Thursday, July 3, 2014

1974 MFC '73 NLCS- Game One

1974 MFC '73 NLCS Game One

 The 1973 National League Championship Series was amazin'. It had big hits, great catches, magnificent pitching and what I consider the fight of the century.
The New York Mets would face off against the Cincinnati Reds. The '73 Mets were a rag tag little engine that could kind of team. 

Cincinnati was The Big Red Machine.

Metropolitan fans had faith, but little else. We saw the ball hit that wall. We knew all too well that miracles can happen. But beating the Reds would be a tough assignment.

Johnny Bench, Pete Rose, Joe Morgan, Dave Conception, George Foster...
These three alone were murder.
We knew all these names because they all were all star players that formed one of the best teams that ever played the game. 
Led by skipper Sparky Anderson the Reds made the playoffs in 1970 & 1972 (they would also make it in '75, '76, & '79).

• DATA SUPPLIED
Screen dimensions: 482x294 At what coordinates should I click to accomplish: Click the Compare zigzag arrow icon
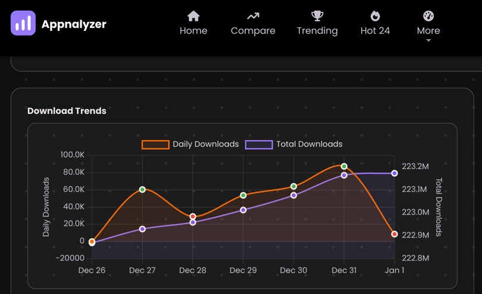tap(253, 16)
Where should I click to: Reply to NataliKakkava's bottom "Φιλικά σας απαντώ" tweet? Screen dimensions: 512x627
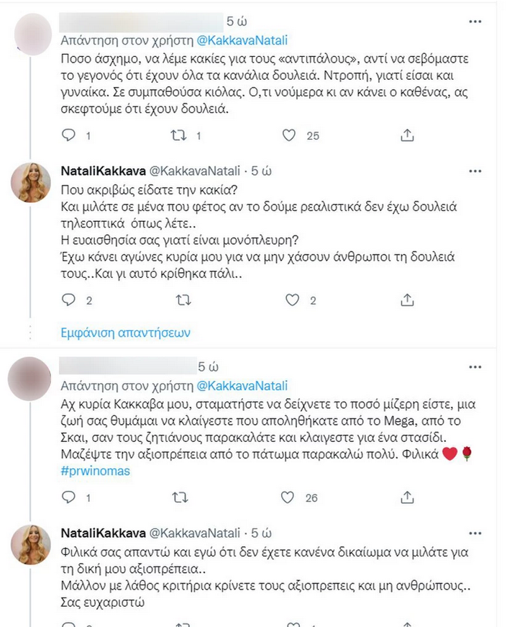(x=68, y=622)
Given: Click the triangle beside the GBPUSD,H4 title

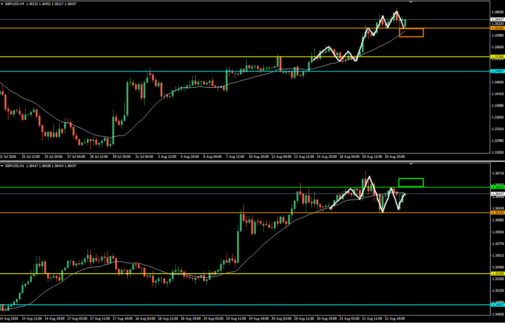Looking at the screenshot, I should [2, 4].
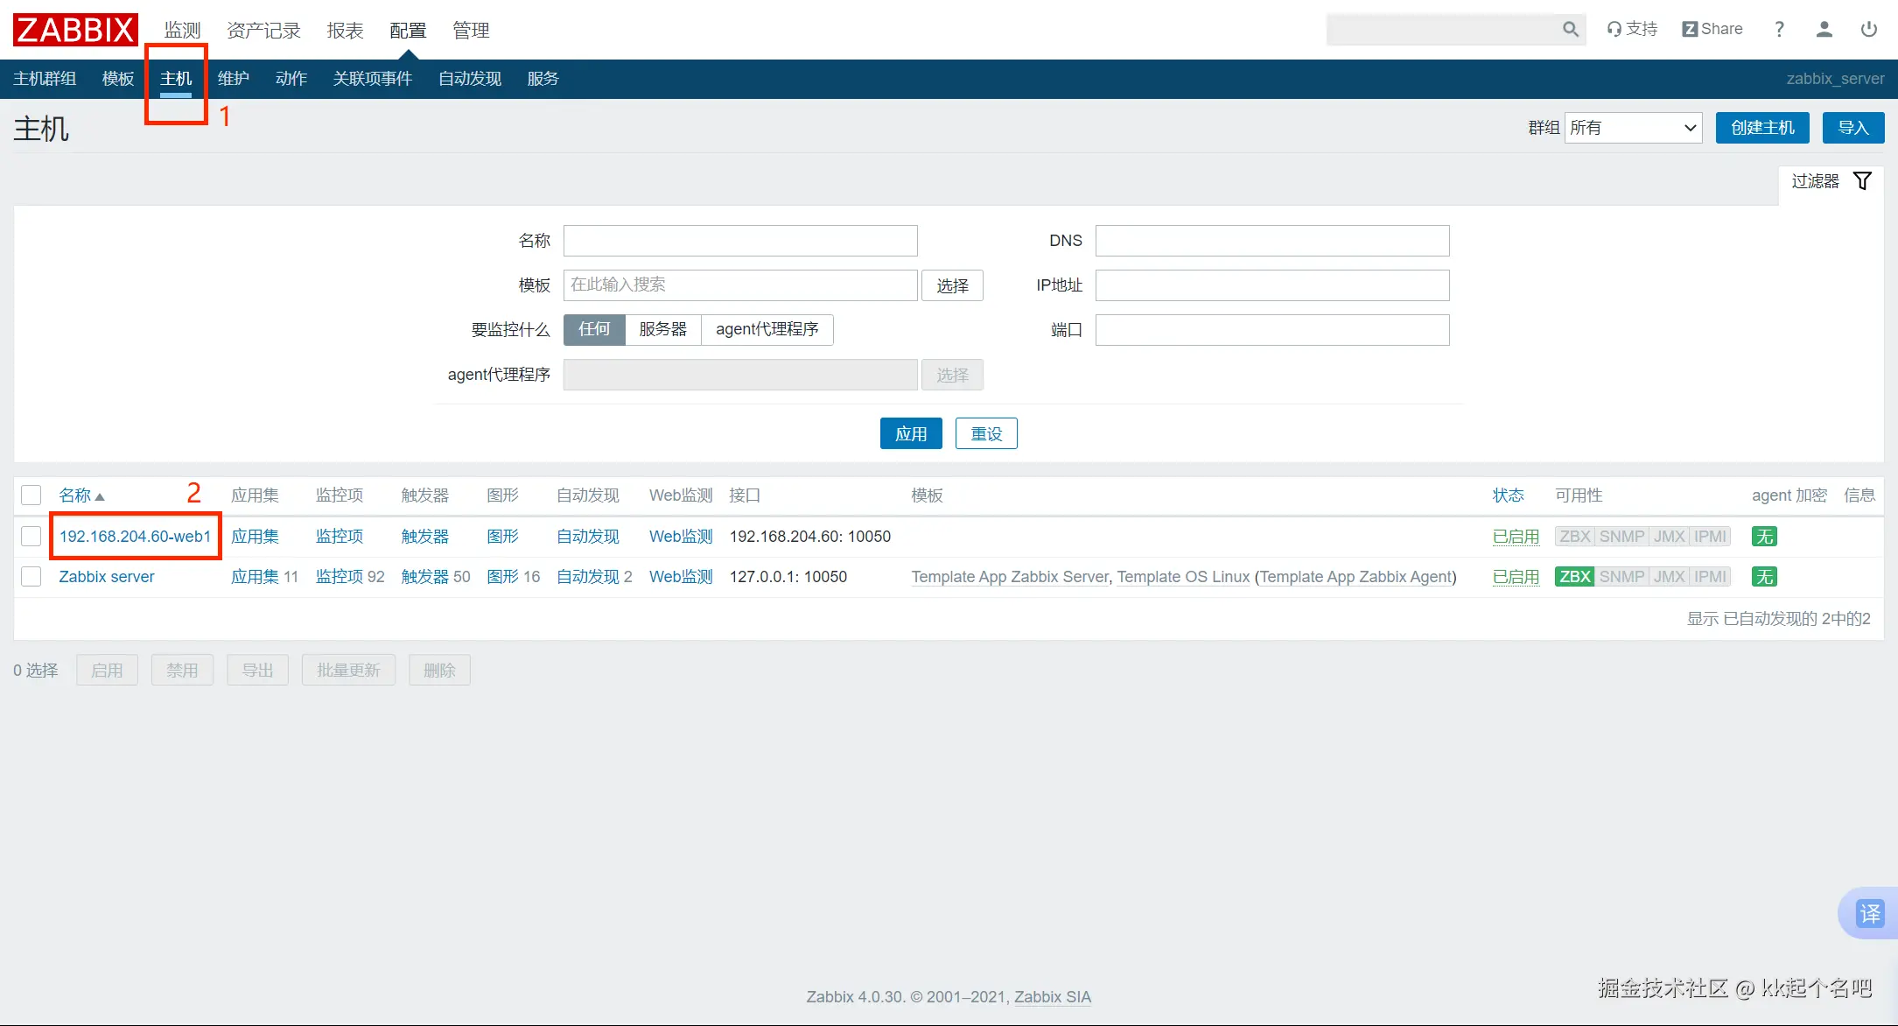Select agent代理程序 monitoring option
This screenshot has width=1898, height=1026.
(767, 329)
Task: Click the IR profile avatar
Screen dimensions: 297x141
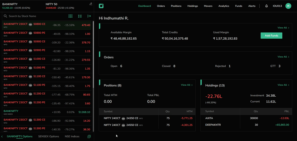Action: (288, 6)
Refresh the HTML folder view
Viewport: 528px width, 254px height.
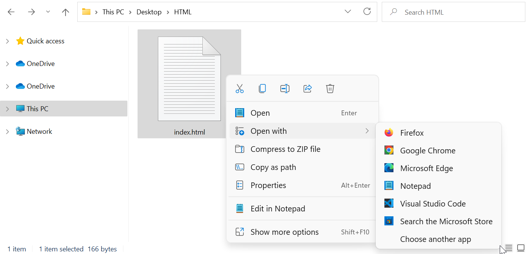click(367, 12)
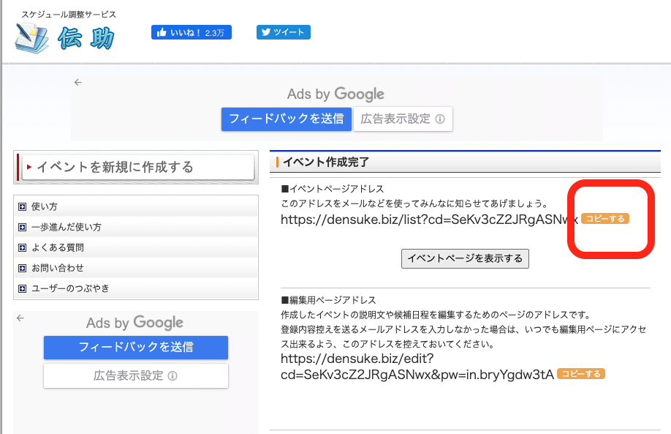Select イベントを新規に作成する
The height and width of the screenshot is (434, 671).
point(138,167)
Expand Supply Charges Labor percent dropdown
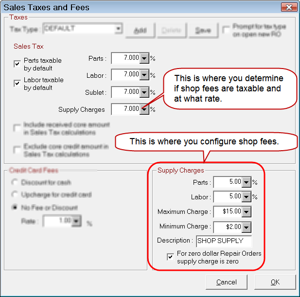 click(246, 197)
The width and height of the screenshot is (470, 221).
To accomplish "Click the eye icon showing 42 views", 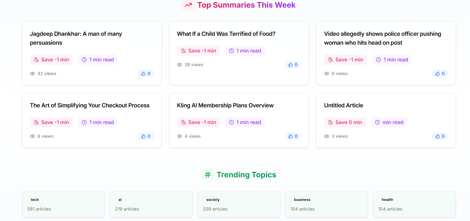I will 32,74.
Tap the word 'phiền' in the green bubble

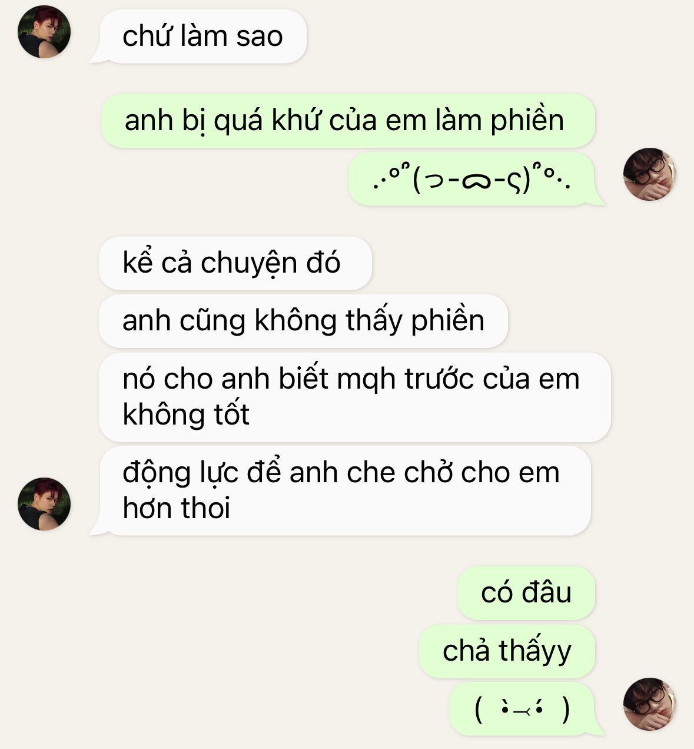point(527,121)
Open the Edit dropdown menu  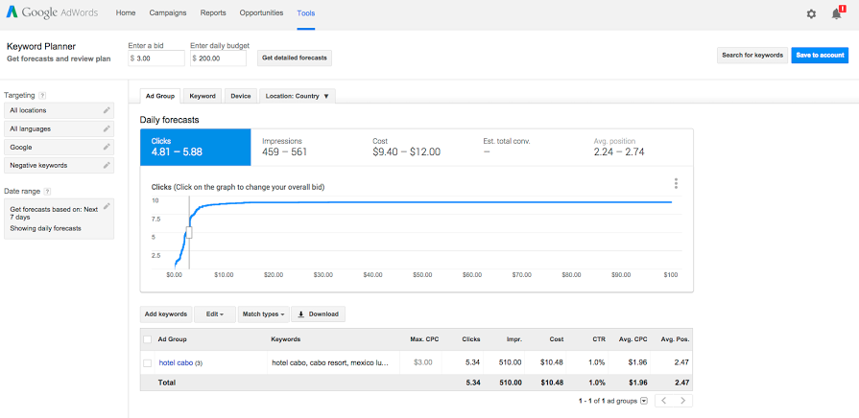215,314
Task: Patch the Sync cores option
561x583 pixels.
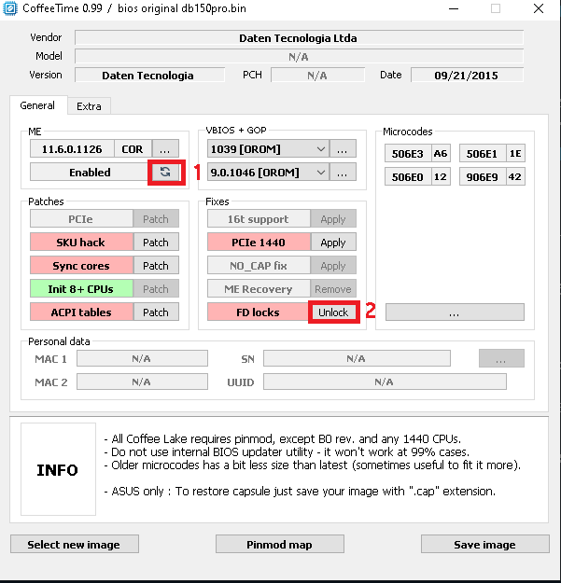Action: point(155,266)
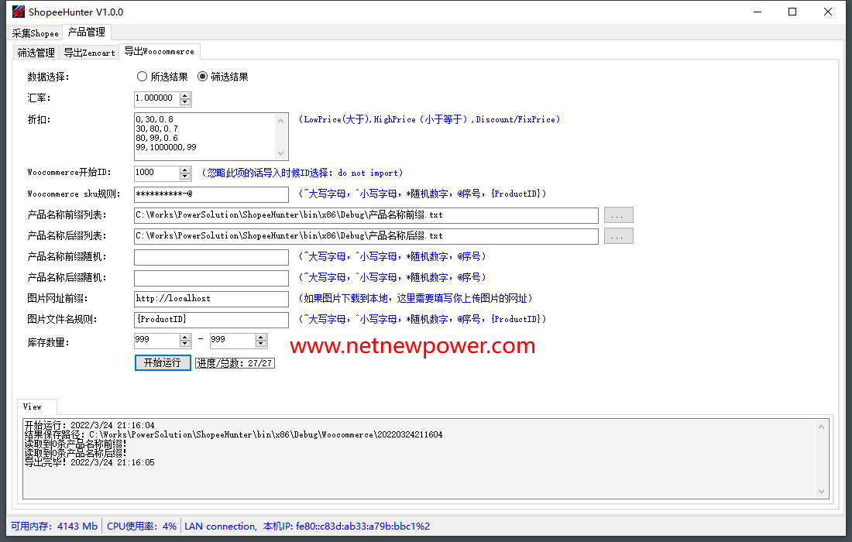This screenshot has width=852, height=542.
Task: Click the 开始运行 button
Action: click(x=163, y=362)
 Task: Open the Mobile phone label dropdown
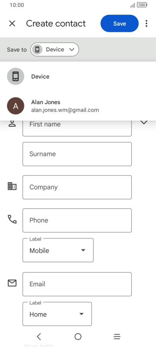point(58,250)
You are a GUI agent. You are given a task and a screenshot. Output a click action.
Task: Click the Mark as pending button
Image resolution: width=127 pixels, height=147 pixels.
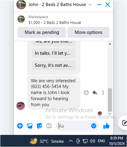click(x=42, y=32)
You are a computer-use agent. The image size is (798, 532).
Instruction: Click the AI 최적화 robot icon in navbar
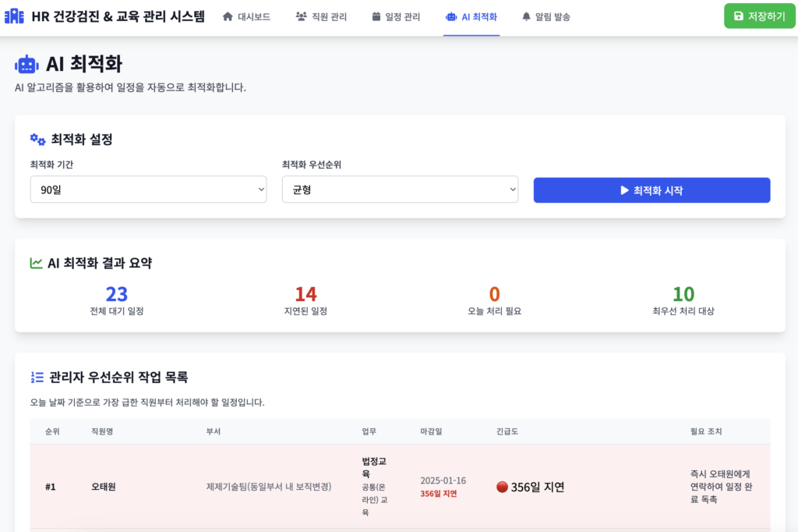click(x=450, y=16)
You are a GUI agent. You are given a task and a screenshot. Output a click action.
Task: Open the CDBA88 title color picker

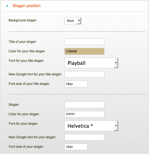tap(84, 51)
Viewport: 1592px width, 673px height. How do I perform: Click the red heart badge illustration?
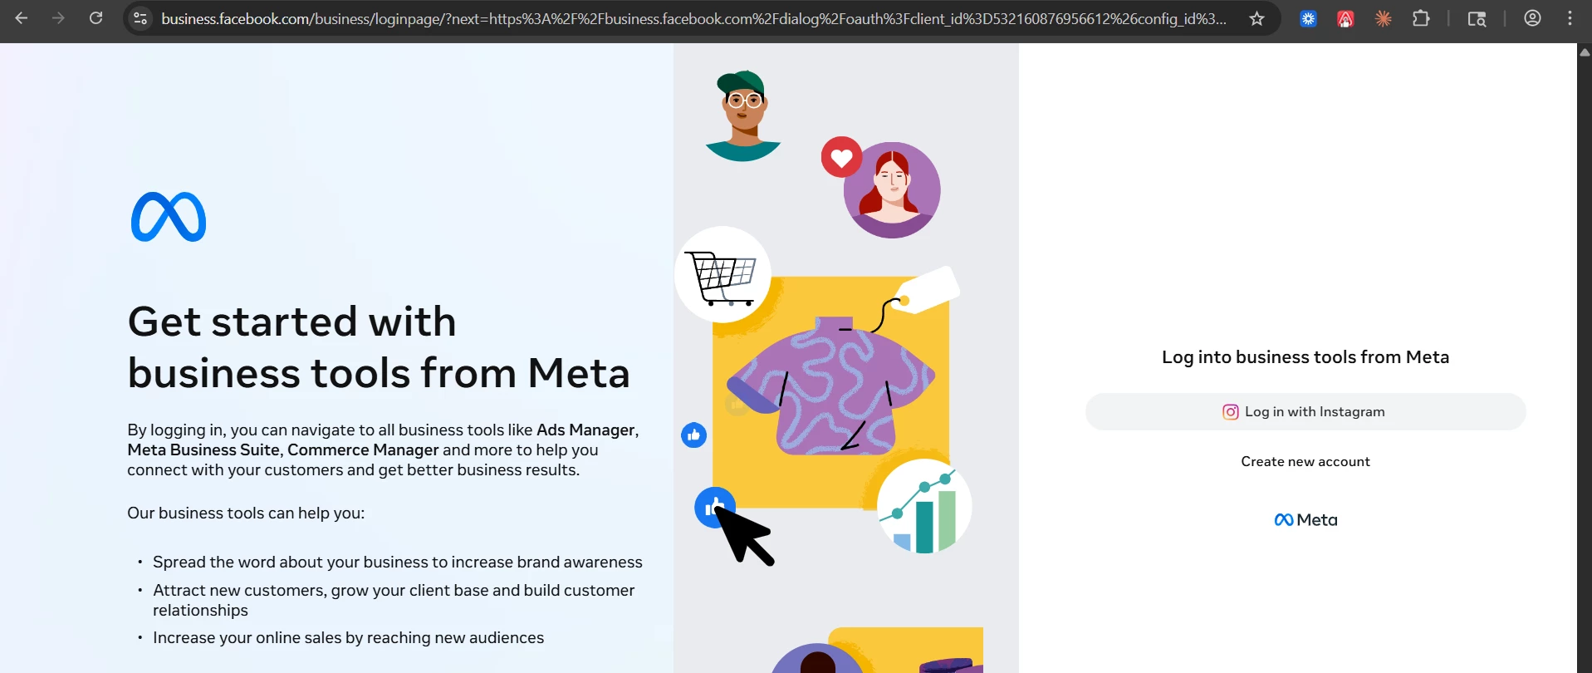[x=841, y=157]
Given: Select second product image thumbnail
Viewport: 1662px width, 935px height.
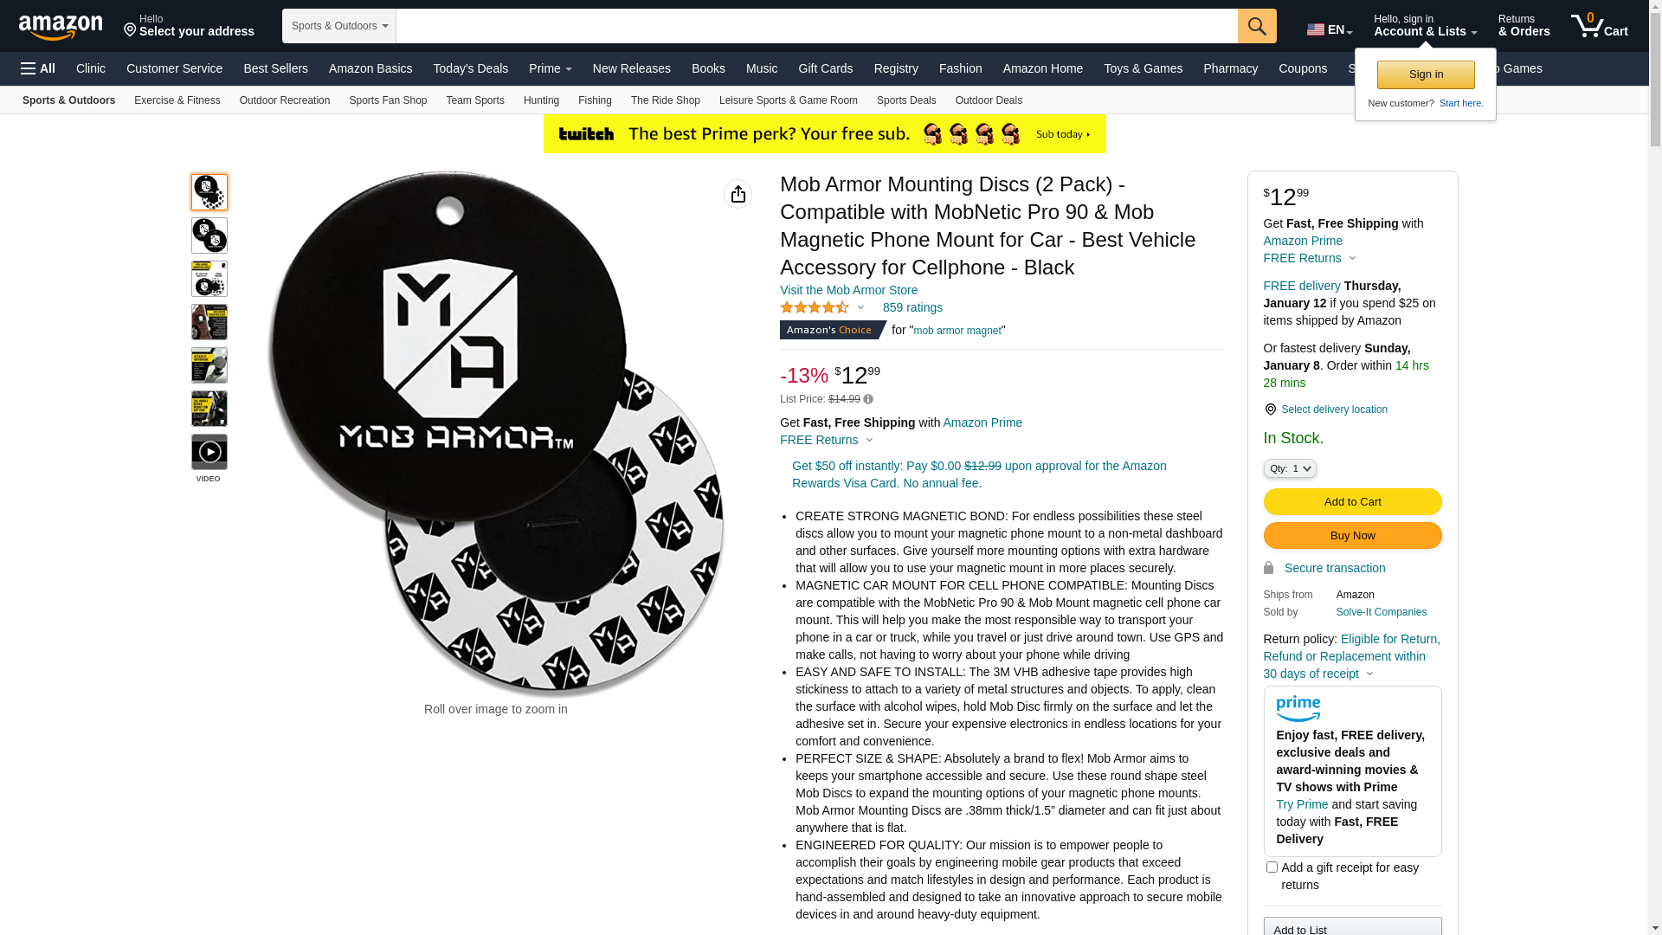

• REQUIRED TASK A
Reproduce, word for word, the whole post about the 1973 National League Championship Series.
• REQUIRED TASK B
Convert the rows from their first line through the line containing "click(246, 197)", both included, into a Markdown table with the columns "Line No." and "Row Text": one table row per line, numbered in order, with blank lines skipped. Leave the pictures out.

• FINISHED ANSWER A
Thursday, July 3, 2014

1974 MFC '73 NLCS- Game One

1974 MFC '73 NLCS Game One

 The 1973 National League Championship Series was amazin'. It had big hits, great catches, magnificent pitching and what I consider the fight of the century.
The New York Mets would face off against the Cincinnati Reds. The '73 Mets were a rag tag little engine that could kind of team. 

Cincinnati was The Big Red Machine.

Metropolitan fans had faith, but little else. We saw the ball hit that wall. We knew all too well that miracles can happen. But beating the Reds would be a tough assignment.

Johnny Bench, Pete Rose, Joe Morgan, Dave Conception, George Foster...
These three alone were murder.
We knew all these names because they all were all star players that formed one of the best teams that ever played the game. 
Led by skipper Sparky Anderson the Reds made the playoffs in 1970 & 1972 (they would also make it in '75, '76, & '79).

• FINISHED ANSWER B
| Line No. | Row Text |
|---|---|
| 1 | Screen dimensions: 482x294 At what coordinates should I click to accomplish: Click the Compare zigzag arrow icon |
| 2 | tap(253, 16) |
| 3 | Where should I click to: Reply to NataliKakkava's bottom "Φιλικά σας απαντώ" tweet? Screen dimensions: 512x627 |
| 4 | (x=68, y=622) |
| 5 | Given: Click the triangle beside the GBPUSD,H4 title |
| 6 | Looking at the screenshot, I should [2, 4]. |
| 7 | Select agent代理程序 monitoring option |
| 8 | This screenshot has width=1898, height=1026. |
| 9 | (767, 329) |
| 10 | Task: Click the IR profile avatar |
| 11 | Screen dimensions: 297x141 |
| 12 | Action: (288, 6) |
| 13 | Refresh the HTML folder view |
| 14 | Viewport: 528px width, 254px height. |
| 15 | click(367, 12) |
| 16 | Select イベントを新規に作成する |
| 17 | The height and width of the screenshot is (434, 671). |
| 18 | point(138,167) |
| 19 | Expand Supply Charges Labor percent dropdown |
| 20 |  click(246, 197) |